After eight members of the Democratic caucus joined all 50 Republicans in the U.S. Senate on Friday to kill an amendment reattaching a $15 minimum wage provision to the Senate’s coronavirus relief package, progressives pointed out that nearly every single one of the lawmakers who voted against the raise for low-paid workers nationwide is a millionaire.
“It is baffling that any member of the U.S. Senate
could look at the crisis this country is enduring and decide that tens
of millions of low-income workers should not get a raise.”
—Morris Pearl, Patriotic Millionaires
“Today’s vote on Senator Sanders’ $15 minimum wage amendment is incredibly sad,” Morris Pearl, chair of the Patriotic Millionaires and author of the forthcoming book Tax the Rich, said in a statement.
“$15 per hour is the bare minimum anyone in this country needs to survive,” Pearl continued, “and it is baffling that any member of the U.S. Senate, much less a number of Democrats, could look at the crisis this country is enduring and decide that tens of millions of low-income workers, including millions of frontline workers who put their lives on the line every day in the midst of a global pandemic, should not get a raise.”
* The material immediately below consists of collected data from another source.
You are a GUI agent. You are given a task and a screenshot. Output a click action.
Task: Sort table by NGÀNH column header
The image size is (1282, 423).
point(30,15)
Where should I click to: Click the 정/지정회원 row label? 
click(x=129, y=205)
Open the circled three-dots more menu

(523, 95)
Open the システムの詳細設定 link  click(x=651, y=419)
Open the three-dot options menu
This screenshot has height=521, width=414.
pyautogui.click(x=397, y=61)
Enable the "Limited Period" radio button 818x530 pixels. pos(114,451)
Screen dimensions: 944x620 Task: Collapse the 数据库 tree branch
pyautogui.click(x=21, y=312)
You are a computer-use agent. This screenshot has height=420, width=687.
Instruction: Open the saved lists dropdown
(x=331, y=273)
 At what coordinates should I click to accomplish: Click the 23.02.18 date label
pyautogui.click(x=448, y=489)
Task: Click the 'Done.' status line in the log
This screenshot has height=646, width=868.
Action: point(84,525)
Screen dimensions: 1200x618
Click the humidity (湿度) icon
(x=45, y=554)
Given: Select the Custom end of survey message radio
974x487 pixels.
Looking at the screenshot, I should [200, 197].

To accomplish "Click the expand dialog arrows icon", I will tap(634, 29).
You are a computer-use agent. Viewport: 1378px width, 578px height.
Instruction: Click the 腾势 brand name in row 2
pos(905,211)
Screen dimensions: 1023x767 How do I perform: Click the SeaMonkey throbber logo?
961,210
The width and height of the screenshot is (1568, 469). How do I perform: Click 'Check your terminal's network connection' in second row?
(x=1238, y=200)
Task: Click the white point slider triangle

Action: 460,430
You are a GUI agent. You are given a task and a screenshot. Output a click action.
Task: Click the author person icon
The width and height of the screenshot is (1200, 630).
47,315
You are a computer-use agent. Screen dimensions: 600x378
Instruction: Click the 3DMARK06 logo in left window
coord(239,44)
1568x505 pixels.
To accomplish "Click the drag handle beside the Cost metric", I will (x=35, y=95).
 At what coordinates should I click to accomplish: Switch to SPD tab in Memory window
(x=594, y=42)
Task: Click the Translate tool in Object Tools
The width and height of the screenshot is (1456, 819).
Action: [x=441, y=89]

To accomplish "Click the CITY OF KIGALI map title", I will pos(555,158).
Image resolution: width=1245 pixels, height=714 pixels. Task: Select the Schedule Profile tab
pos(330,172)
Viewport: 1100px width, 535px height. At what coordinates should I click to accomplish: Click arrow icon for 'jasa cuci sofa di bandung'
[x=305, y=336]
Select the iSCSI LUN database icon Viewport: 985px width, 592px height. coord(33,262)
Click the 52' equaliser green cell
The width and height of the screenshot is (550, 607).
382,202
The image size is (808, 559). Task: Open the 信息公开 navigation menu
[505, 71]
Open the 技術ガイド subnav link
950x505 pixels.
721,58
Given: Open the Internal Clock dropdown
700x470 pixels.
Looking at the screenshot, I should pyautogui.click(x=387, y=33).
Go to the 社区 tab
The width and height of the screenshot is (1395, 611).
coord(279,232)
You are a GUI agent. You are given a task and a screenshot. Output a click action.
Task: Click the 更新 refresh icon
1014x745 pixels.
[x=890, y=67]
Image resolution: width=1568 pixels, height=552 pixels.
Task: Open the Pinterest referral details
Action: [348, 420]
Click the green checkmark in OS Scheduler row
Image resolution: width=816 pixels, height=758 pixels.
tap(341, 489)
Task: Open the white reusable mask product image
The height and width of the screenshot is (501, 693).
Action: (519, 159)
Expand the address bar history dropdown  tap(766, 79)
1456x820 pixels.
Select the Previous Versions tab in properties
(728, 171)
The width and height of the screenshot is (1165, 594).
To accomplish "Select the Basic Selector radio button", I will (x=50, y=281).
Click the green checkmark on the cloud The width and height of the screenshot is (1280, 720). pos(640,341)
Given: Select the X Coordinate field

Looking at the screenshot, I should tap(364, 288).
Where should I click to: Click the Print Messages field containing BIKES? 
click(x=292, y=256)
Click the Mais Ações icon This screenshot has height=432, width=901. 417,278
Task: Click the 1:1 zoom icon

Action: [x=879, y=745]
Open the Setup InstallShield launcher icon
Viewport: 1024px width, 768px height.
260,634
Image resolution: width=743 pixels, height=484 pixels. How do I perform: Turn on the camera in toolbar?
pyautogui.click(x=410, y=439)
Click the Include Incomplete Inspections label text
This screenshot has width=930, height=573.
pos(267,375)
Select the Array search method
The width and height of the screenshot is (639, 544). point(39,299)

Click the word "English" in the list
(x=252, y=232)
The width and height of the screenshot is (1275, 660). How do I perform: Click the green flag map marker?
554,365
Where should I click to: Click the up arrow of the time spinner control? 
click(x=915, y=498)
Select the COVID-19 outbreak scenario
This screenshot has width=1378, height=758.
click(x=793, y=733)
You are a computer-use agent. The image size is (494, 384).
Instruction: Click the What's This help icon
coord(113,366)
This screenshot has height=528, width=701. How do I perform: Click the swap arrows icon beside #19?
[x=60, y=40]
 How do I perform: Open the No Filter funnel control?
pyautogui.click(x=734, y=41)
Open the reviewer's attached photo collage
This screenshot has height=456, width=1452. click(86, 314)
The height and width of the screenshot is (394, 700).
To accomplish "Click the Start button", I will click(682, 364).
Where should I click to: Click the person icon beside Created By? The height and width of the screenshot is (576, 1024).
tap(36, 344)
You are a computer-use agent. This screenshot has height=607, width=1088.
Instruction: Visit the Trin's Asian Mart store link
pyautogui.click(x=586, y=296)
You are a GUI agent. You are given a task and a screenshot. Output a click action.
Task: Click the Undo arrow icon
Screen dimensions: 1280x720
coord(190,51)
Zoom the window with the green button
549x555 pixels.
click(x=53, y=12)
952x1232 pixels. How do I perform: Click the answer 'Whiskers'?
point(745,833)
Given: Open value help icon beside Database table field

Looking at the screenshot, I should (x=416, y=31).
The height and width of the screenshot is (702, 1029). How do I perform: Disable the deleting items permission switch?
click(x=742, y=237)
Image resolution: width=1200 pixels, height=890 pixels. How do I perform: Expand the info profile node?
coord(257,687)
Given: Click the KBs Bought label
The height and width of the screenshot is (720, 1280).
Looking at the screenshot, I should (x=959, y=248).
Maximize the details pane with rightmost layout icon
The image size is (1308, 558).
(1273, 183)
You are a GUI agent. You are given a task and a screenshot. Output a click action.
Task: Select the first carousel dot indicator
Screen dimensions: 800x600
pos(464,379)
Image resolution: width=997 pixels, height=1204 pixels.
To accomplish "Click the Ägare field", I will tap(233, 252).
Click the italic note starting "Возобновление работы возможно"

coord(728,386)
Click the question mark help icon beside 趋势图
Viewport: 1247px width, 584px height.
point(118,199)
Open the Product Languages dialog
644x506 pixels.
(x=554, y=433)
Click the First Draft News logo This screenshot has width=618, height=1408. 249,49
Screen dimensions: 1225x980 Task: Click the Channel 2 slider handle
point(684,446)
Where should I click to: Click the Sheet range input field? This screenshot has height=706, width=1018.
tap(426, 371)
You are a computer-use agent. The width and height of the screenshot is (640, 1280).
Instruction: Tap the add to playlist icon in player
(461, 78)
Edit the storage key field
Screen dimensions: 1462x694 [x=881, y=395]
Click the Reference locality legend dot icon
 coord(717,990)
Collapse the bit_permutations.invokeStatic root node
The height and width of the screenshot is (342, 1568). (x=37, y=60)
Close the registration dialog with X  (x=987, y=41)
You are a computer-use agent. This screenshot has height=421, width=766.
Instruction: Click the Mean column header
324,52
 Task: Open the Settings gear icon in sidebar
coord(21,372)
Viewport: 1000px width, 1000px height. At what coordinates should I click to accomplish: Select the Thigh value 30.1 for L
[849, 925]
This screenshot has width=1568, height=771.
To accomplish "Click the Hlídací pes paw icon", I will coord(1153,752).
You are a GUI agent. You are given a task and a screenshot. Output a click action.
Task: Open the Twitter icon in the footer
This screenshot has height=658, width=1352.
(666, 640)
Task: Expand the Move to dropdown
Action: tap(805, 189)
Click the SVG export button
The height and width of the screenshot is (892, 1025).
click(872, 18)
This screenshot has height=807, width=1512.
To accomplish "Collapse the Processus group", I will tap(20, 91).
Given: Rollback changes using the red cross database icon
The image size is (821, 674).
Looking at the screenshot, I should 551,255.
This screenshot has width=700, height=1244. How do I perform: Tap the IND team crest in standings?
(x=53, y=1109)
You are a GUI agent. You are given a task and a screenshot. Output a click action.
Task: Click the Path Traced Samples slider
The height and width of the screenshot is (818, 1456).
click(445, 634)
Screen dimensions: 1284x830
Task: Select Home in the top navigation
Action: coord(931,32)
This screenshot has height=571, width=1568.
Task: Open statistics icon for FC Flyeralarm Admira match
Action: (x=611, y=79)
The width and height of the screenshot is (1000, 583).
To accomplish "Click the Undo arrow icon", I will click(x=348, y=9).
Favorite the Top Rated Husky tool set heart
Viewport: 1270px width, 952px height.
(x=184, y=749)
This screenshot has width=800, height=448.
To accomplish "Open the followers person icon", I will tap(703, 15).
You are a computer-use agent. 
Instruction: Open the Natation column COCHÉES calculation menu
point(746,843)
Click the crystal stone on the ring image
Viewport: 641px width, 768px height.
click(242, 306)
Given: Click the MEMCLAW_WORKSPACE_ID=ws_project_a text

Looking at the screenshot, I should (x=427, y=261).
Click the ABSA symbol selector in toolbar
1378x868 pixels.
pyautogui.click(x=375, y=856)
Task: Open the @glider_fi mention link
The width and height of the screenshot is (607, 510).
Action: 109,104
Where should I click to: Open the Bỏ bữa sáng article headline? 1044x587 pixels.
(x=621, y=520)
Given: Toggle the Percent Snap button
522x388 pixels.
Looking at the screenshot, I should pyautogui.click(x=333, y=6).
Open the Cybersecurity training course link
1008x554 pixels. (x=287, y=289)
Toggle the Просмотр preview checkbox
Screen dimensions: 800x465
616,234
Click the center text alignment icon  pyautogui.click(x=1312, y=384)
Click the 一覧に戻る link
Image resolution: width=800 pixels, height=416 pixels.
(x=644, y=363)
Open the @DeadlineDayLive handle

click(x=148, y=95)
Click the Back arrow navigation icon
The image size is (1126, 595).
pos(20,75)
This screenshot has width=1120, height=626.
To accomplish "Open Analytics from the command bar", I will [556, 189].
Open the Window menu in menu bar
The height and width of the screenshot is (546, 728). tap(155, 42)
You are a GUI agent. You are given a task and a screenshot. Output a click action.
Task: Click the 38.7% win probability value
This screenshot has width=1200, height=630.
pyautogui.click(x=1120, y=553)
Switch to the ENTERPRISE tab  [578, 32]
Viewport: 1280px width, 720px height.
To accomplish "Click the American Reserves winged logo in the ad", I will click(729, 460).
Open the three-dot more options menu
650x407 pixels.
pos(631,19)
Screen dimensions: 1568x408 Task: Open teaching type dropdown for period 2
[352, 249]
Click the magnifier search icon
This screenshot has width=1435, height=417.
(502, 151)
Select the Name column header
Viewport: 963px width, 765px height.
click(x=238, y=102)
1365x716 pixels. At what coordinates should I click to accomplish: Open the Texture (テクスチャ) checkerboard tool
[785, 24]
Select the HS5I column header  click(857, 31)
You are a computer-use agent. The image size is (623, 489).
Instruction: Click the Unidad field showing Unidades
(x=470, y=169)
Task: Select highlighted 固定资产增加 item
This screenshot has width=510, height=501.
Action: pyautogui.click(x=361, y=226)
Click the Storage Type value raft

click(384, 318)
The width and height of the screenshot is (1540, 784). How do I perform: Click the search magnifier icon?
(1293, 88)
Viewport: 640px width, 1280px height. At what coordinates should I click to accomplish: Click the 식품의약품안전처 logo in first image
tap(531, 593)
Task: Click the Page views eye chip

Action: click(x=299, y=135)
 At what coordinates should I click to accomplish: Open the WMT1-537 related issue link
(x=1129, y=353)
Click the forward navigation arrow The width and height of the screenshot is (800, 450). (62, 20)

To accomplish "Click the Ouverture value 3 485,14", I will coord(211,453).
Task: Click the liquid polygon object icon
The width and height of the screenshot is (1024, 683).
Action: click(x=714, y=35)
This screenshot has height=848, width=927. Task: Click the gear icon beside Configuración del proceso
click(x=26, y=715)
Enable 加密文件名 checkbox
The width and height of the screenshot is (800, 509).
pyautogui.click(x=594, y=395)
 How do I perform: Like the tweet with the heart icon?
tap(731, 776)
Nina Turner, co-chair of Bernie Sanders’ 2020 presidential campaign and current candidate running for election to the U.S. House in Ohio’s 11th district, responded to the vote by tweeting: “every single one of the senators who voted against raising the minimum wage is a millionaire.”
Journalist Ken Klippenstein shared the net worth, according to the most recent financial disclosures compiled by the Center for Responsive Politics, of the eight Democrats who voted against Sanders’ (I-Vt.) $15 minimum wage amendment.
While her present net worth may trail that of other lawmakers, Sen. Kyrsten Sinema (D-Ariz.), was especially enthusiastic about denying a raise to millions of poorly paid U.S. workers. With her $174,000 annual salary, Sinema is well on her way to joining her wealthier colleagues in the millionaire ranks.
In his statement, Pearl said that “the Senate failed the American people today.”
“Every single Republican Senator who voted against $15 today failed their constituents,” he continued. “The Democrats who voted against $15 today not only failed their constituents, the decision they made—to put some ancient Senate tradition ahead of the priorities that they ran on and that they stand for—was wrong economically, morally, and politically.”
Pearl was referring to the fact that Senate Democrats removed the $15 minimum wage provision from their version of the Covid-19 relief bill after the White House made clear that Vice President Kamala Harris would not be willing to exercise her authority to override a widely condemned advisory opinion of the Senate parliamentarian—an unelected official with zero constitutional authority—that deemed the proposed pay hike a violation of budget reconciliation rules.
Sanders’ attempt to use the amendment process to add a federal minimum wage increase to the coronavirus relief legislation came in the wake of that decision.
“It is despicable and unacceptable,” said Rep. Jamaal Bowman (D-N.Y.), “that there is not unanimous support among Democrats in Congress for a $15 minimum wage.”
“There is no excuse,” Pearl added. “Senator Kyrsten Sinema, Senator Jon Tester, Senator Joe Manchin, Senator Chris Coons, Senator Jeanne Shaheen, Senator Tom Carper, Senator Maggie Hassan, and Senator Angus King failed both their people and their party. Neither those voting next year nor those reading the history of the next generation will appreciate those senators who could have changed the course of history—but chose not to.”
Undeterred, Sanders said Friday that “if any senator believes this is the last time they will cast a vote on whether or not to give a raise to 32 million Americans, they are sorely mistaken. We’re going to keep bringing it up, and we’re going to get it done because it is what the American people demand and need.”
Joining Sanders was Rep. Pramila Jayapal (D-Wash.), who tweeted that she “will never stop fighting to make the minimum wage a living wage.”
“It’s long overdue that we give 32 million workers a raise and lift a million people out of poverty,” Jayapal added.